À en juger par les résultats électoraux et par l’accord implicite dont ils témoignent entre les militants démocrates socialistes et la majorité des classes populaires, la Saône- et-Loire apparaît comme le type même du département « rouge ».
Le coup d’État n’y a provoqué cependant que des réactions faibles et aisément réprimées. L’événement est connu dans la journée du 3 décembre. À Chalon, citadelle démocrate socialiste, l’apposition des affiches officielles, rapidement suivie par la suspension du journal républicain modéré La Révolution de 1848 et par la dissolution du conseil municipal qui se préparait à protester, n’entraîne que quelques rassemblements bruyants vite dissipés par la troupe. Le lendemain, les principaux chefs montagnards qu’avaient rejoints les émissaires des campagnes sont tous arrêtés dans le café où ils avaient coutume de se rencontrer. À Tournus, les démocrates qui s’étaient emparés de la mairie et des armes de la garde nationale dans la soirée du 3 se dispersent dès le lendemain matin à l’arrivée des nouvelles de Paris.
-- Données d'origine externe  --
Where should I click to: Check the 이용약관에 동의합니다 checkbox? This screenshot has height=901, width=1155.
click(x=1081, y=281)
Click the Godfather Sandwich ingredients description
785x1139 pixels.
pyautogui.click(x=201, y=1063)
À Louhans, le 4, une manifestation devant la sous-préfecture tourne court. Quelques tentatives de marche sur les chefs- lieux (de Fontaines et de Chagny sur Chalon le 3, de Poisson sur Paray-le-Monial le 4, du haut Morvan sur Autun le 5, de Mont-Saint-Vincent sur Givry et de Martigny-le- Comte sur Charolles le 6) ne réunissent que des effectifs dérisoires (quelques dizaines d’hommes) : aucune d’entre elles n’atteint son but. C’est en Mâconnais que se produisent les événements les plus graves : partie le matin du 5 du bourg de Saint- Gengoux-le-National, une troupe d’environ 200 insurgés atteint Cluny où les républicains se rendent maîtres du pouvoir local. Renforcée d’environ 300 habitants de la petite ville et des environs, la colonne, dirigée par l’huissier révoqué Stanislas Dismier, passe la nuit à Saint-Sorlin (aujourd’hui La Roche-Vineuse) à environ dix kilomètres de Mâcon, et, le 6 au petit matin, s’avance vers le chef-lieu (où tous les “chefs socialistes” ont été appréhendés la veille au soir). À Charnay, elle se heurte à l’avant-garde d’un bataillon du 1er régiment du génie : un échange de coups de feu fait plusieurs morts parmi les insurgés, qui s’enfuient. L’ordre est alors partout rétabli.
Cette faible ampleur et cet échec rapide de la mobilisation républicaine tiennent évidemment en premier lieu à des causes générales que l’on retrouve dans la plupart des régions insurgées.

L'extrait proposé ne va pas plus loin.